Just over a year ago, we featured John Milton’s Paradise Lost as illustrated by William Blake, the 18th- and 19th-century English poet, painter, and printmaker who made uncommonly full use of his already rare combination of once-a-generation literary and visual aptitude. Blake may have had an obsession with Paradise Lost, as Josh Jones pointed out in that post, but it hardly kept him from illustrating other texts. Today we have his artistic accompaniment to that text that has gone under the hands of Salvador Dalí, Gustave Doré, Alberto Martini, Sandro Botticelli, and Mœbius, to name a few: Dante Alighieri’s Divine Comedy.
Blake never completed the full set of engravings commissioned, but only because death itself cut the project short.
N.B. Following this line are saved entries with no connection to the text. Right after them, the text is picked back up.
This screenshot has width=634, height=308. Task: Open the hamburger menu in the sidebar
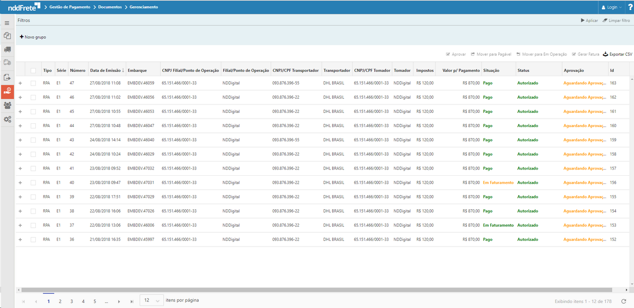(x=7, y=23)
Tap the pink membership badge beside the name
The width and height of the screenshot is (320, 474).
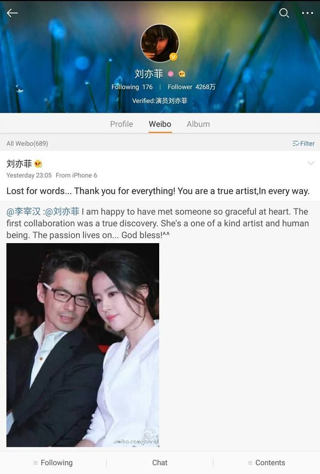point(171,74)
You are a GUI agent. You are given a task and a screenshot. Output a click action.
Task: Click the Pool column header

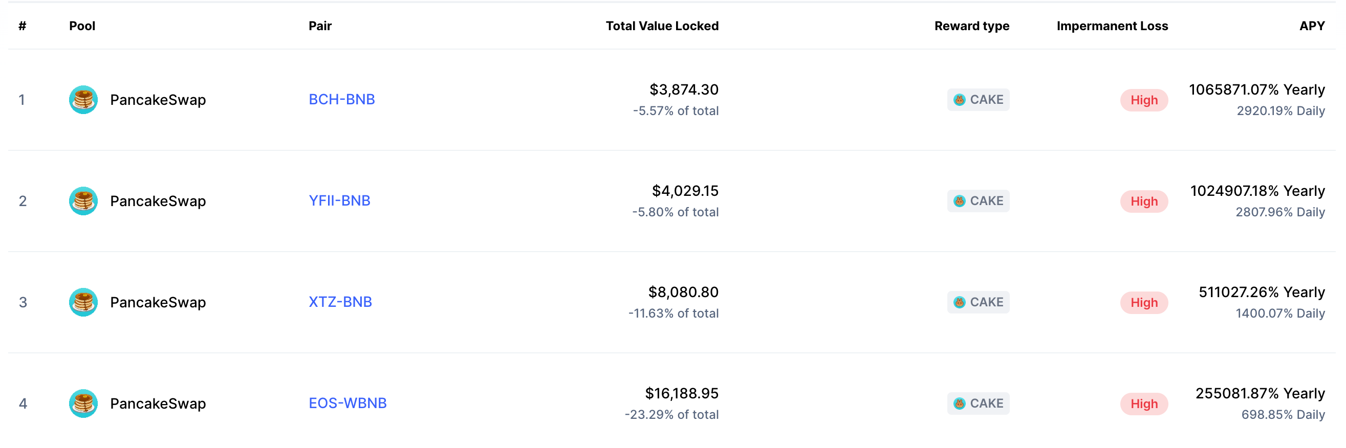82,26
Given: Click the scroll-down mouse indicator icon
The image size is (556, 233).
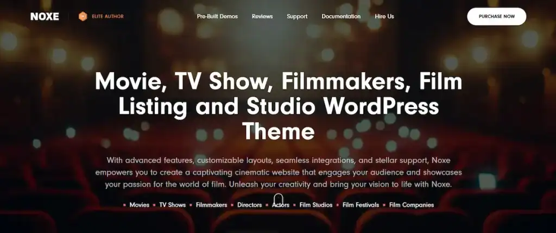Looking at the screenshot, I should pyautogui.click(x=279, y=201).
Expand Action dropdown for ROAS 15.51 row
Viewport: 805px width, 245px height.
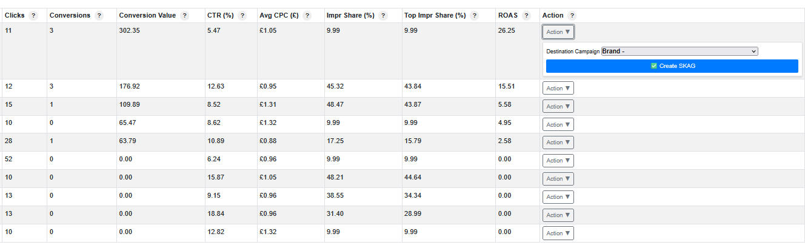[x=558, y=88]
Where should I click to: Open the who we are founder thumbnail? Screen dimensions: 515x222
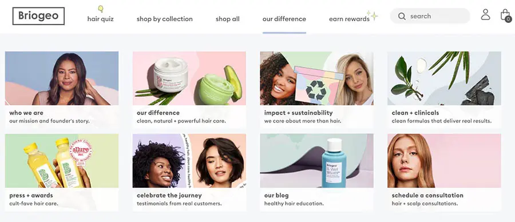pos(62,78)
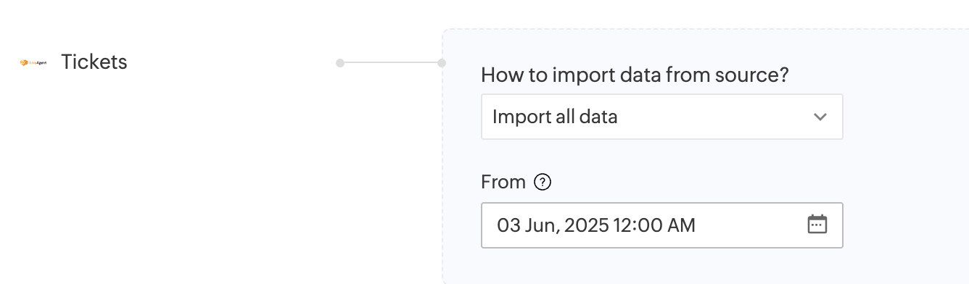Open the calendar picker icon

click(x=817, y=225)
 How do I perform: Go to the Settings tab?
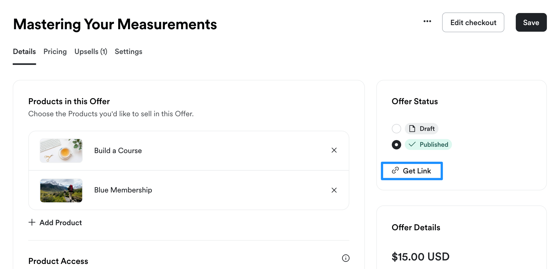click(x=128, y=51)
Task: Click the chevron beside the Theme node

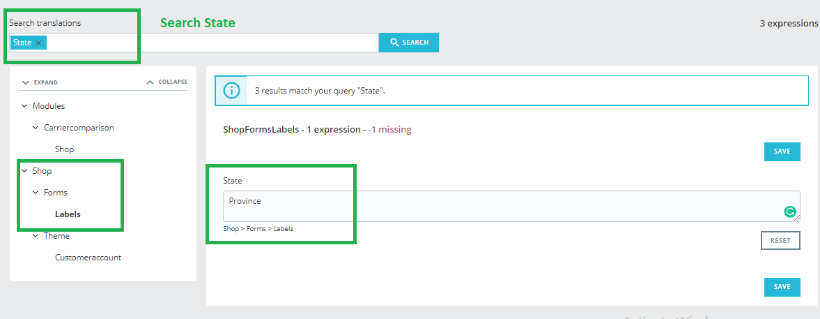Action: pyautogui.click(x=36, y=236)
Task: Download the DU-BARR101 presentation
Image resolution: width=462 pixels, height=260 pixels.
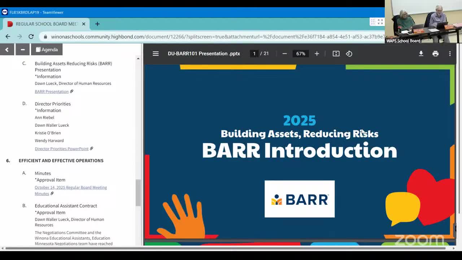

Still, he managed to complete several watercolors and a handful of engraving proofs, all of which have drawn praise not just for the way they evoke the different environments of the Inferno, Purgatorio, and Paradiso, but for how they cast a sometimes critical eye on the theological and moral sensibilities of Dante’s original work. (“Every thing in Dantes Comedia shews That for Tyrannical Purposes he has made This World the Foundation of All & the Goddess Nature & not the Holy Ghost,” Blake once wrote to himself in a piece of marginalia often cited by scholars of this particular project.)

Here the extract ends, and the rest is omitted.